(TASK INPUT):

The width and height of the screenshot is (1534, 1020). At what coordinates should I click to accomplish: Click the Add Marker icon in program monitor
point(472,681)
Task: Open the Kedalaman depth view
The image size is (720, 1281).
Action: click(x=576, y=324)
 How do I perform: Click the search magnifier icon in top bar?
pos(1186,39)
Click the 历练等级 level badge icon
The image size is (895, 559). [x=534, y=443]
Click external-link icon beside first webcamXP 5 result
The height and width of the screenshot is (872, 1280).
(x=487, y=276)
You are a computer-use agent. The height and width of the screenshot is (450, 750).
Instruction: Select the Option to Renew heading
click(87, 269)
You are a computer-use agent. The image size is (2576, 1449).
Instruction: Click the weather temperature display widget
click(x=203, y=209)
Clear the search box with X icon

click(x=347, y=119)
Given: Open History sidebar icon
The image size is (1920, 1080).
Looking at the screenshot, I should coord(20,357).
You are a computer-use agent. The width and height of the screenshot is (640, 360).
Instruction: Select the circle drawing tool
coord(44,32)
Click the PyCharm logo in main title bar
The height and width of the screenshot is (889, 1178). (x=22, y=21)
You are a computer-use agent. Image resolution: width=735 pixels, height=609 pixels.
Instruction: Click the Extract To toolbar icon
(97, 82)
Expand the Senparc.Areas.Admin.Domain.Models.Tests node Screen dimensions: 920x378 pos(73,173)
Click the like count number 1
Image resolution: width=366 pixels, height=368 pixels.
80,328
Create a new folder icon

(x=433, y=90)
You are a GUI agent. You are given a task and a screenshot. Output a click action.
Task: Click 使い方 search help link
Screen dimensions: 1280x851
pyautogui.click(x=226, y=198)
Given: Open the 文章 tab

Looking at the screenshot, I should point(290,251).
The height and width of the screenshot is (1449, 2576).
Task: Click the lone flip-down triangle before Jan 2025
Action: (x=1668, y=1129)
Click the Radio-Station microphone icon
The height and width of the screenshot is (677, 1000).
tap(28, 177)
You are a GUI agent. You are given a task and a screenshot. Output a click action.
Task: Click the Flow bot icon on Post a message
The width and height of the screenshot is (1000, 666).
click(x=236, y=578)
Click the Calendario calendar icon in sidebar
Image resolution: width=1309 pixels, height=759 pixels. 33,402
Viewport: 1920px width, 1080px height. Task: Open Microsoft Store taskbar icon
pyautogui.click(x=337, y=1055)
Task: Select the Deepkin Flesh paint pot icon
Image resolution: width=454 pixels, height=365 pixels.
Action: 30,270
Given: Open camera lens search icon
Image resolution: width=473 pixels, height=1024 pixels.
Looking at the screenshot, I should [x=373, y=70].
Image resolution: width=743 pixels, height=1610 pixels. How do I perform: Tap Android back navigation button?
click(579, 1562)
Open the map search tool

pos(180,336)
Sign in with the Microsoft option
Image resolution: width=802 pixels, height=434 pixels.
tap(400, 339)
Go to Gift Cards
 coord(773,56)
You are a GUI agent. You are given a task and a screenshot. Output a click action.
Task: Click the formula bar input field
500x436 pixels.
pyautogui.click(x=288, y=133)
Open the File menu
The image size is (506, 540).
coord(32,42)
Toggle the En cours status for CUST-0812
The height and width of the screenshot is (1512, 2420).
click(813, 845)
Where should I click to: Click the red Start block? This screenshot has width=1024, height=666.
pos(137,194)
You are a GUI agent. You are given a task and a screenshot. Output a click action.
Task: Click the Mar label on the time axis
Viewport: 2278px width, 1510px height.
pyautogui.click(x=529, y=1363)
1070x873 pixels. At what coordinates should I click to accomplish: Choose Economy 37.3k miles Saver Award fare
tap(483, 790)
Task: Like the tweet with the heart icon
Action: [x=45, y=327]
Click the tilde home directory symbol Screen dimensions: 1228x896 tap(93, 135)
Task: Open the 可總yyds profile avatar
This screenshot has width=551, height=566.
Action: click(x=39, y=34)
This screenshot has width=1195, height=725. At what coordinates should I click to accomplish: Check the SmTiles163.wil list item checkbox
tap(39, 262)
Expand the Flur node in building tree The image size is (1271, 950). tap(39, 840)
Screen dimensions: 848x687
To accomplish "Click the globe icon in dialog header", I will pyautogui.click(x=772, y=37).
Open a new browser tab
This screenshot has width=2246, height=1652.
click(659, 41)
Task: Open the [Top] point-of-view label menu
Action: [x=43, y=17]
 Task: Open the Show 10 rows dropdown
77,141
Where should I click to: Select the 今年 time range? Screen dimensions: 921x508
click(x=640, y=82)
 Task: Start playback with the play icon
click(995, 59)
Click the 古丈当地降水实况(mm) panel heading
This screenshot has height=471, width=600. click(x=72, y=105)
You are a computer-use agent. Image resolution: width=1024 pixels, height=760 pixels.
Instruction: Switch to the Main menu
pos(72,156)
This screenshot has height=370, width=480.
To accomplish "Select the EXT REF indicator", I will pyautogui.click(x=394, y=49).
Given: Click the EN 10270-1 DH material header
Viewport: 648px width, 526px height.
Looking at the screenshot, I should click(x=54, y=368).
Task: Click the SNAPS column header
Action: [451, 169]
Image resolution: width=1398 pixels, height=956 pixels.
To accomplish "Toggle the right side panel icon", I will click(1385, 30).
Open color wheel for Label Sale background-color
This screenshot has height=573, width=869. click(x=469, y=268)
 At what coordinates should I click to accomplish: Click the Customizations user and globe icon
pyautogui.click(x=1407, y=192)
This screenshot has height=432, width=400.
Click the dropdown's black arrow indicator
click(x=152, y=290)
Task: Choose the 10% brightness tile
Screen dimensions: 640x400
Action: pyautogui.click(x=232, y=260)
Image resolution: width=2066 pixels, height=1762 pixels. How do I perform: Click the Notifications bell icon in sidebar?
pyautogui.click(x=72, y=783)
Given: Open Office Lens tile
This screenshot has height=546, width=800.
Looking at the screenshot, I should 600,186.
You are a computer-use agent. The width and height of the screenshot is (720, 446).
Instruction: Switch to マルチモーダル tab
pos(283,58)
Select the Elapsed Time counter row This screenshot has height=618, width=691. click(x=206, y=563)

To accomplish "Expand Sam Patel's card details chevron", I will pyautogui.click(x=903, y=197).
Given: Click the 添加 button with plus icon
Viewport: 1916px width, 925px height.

(INSTRUCTIONS TO FOLLOW): Replace "computer-use agent" with "screen navigation assistant" wherever it occurs in the listing above, and reproduce the entire listing with no other changes.

(WRITTEN ANSWER):
The width and height of the screenshot is (1534, 1020). At what coordinates should I click to accomplish: Click the Add Marker icon in program monitor
point(472,681)
Task: Open the Kedalaman depth view
The image size is (720, 1281).
Action: click(x=576, y=324)
 How do I perform: Click the search magnifier icon in top bar?
pos(1186,39)
Click the 历练等级 level badge icon
The image size is (895, 559). [x=534, y=443]
Click external-link icon beside first webcamXP 5 result
The height and width of the screenshot is (872, 1280).
(x=487, y=276)
You are a screen navigation assistant. The height and width of the screenshot is (450, 750).
Instruction: Select the Option to Renew heading
click(87, 269)
You are a screen navigation assistant. The image size is (2576, 1449).
Instruction: Click the weather temperature display widget
click(x=203, y=209)
Clear the search box with X icon

click(x=347, y=119)
Given: Open History sidebar icon
The image size is (1920, 1080).
Looking at the screenshot, I should coord(20,357).
You are a screen navigation assistant. The width and height of the screenshot is (640, 360).
Instruction: Select the circle drawing tool
coord(44,32)
Click the PyCharm logo in main title bar
The height and width of the screenshot is (889, 1178). (x=22, y=21)
You are a screen navigation assistant. Image resolution: width=735 pixels, height=609 pixels.
Instruction: Click the Extract To toolbar icon
(97, 82)
Expand the Senparc.Areas.Admin.Domain.Models.Tests node Screen dimensions: 920x378 pos(73,173)
Click the like count number 1
Image resolution: width=366 pixels, height=368 pixels.
80,328
Create a new folder icon

(x=433, y=90)
You are a GUI agent. You are given a task and a screenshot. Output a click action.
Task: Click 使い方 search help link
Screen dimensions: 1280x851
pyautogui.click(x=226, y=198)
Given: Open the 文章 tab

Looking at the screenshot, I should point(290,251).
The height and width of the screenshot is (1449, 2576).
Task: Click the lone flip-down triangle before Jan 2025
Action: (x=1668, y=1129)
Click the Radio-Station microphone icon
The height and width of the screenshot is (677, 1000).
tap(28, 177)
You are a GUI agent. You are given a task and a screenshot. Output a click action.
Task: Click the Flow bot icon on Post a message
The width and height of the screenshot is (1000, 666).
click(x=236, y=578)
Click the Calendario calendar icon in sidebar
Image resolution: width=1309 pixels, height=759 pixels. 33,402
Viewport: 1920px width, 1080px height. Task: Open Microsoft Store taskbar icon
pyautogui.click(x=337, y=1055)
Task: Select the Deepkin Flesh paint pot icon
Image resolution: width=454 pixels, height=365 pixels.
Action: 30,270
Given: Open camera lens search icon
Image resolution: width=473 pixels, height=1024 pixels.
Looking at the screenshot, I should [x=373, y=70].
Image resolution: width=743 pixels, height=1610 pixels. How do I perform: Tap Android back navigation button?
click(579, 1562)
Open the map search tool

pos(180,336)
Sign in with the Microsoft option
Image resolution: width=802 pixels, height=434 pixels.
tap(400, 339)
Go to Gift Cards
 coord(773,56)
You are a GUI agent. You are given a task and a screenshot. Output a click action.
Task: Click the formula bar input field
500x436 pixels.
pyautogui.click(x=288, y=133)
Open the File menu
The image size is (506, 540).
coord(32,42)
Toggle the En cours status for CUST-0812
The height and width of the screenshot is (1512, 2420).
click(813, 845)
Where should I click to: Click the red Start block? This screenshot has width=1024, height=666.
pos(137,194)
You are a GUI agent. You are given a task and a screenshot. Output a click action.
Task: Click the Mar label on the time axis
Viewport: 2278px width, 1510px height.
pyautogui.click(x=529, y=1363)
1070x873 pixels. At what coordinates should I click to accomplish: Choose Economy 37.3k miles Saver Award fare
tap(483, 790)
Task: Like the tweet with the heart icon
Action: [x=45, y=327]
Click the tilde home directory symbol Screen dimensions: 1228x896 tap(93, 135)
Task: Open the 可總yyds profile avatar
This screenshot has width=551, height=566.
Action: click(x=39, y=34)
This screenshot has width=1195, height=725. At what coordinates should I click to accomplish: Check the SmTiles163.wil list item checkbox
tap(39, 262)
Expand the Flur node in building tree The image size is (1271, 950). tap(39, 840)
Screen dimensions: 848x687
To accomplish "Click the globe icon in dialog header", I will pyautogui.click(x=772, y=37).
Open a new browser tab
This screenshot has width=2246, height=1652.
click(659, 41)
Task: Open the [Top] point-of-view label menu
Action: [x=43, y=17]
 Task: Open the Show 10 rows dropdown
77,141
Where should I click to: Select the 今年 time range? Screen dimensions: 921x508
click(x=640, y=82)
 Task: Start playback with the play icon
click(995, 59)
Click the 古丈当地降水实况(mm) panel heading
This screenshot has height=471, width=600. click(x=72, y=105)
You are a screen navigation assistant. Image resolution: width=1024 pixels, height=760 pixels.
Instruction: Switch to the Main menu
pos(72,156)
This screenshot has height=370, width=480.
To accomplish "Select the EXT REF indicator", I will pyautogui.click(x=394, y=49).
Given: Click the EN 10270-1 DH material header
Viewport: 648px width, 526px height.
Looking at the screenshot, I should click(x=54, y=368).
Task: Click the SNAPS column header
Action: [451, 169]
Image resolution: width=1398 pixels, height=956 pixels.
To accomplish "Toggle the right side panel icon", I will click(1385, 30).
Open color wheel for Label Sale background-color
This screenshot has height=573, width=869. click(x=469, y=268)
 At what coordinates should I click to accomplish: Click the Customizations user and globe icon
pyautogui.click(x=1407, y=192)
This screenshot has height=432, width=400.
Click the dropdown's black arrow indicator
click(x=152, y=290)
Task: Choose the 10% brightness tile
Screen dimensions: 640x400
Action: pyautogui.click(x=232, y=260)
Image resolution: width=2066 pixels, height=1762 pixels. How do I perform: Click the Notifications bell icon in sidebar?
pyautogui.click(x=72, y=783)
Given: Open Office Lens tile
This screenshot has height=546, width=800.
Looking at the screenshot, I should 600,186.
You are a screen navigation assistant. The width and height of the screenshot is (720, 446).
Instruction: Switch to マルチモーダル tab
pos(283,58)
Select the Elapsed Time counter row This screenshot has height=618, width=691. click(x=206, y=563)

To accomplish "Expand Sam Patel's card details chevron", I will pyautogui.click(x=903, y=197).
Given: Click the 添加 button with plus icon
Viewport: 1916px width, 925px height.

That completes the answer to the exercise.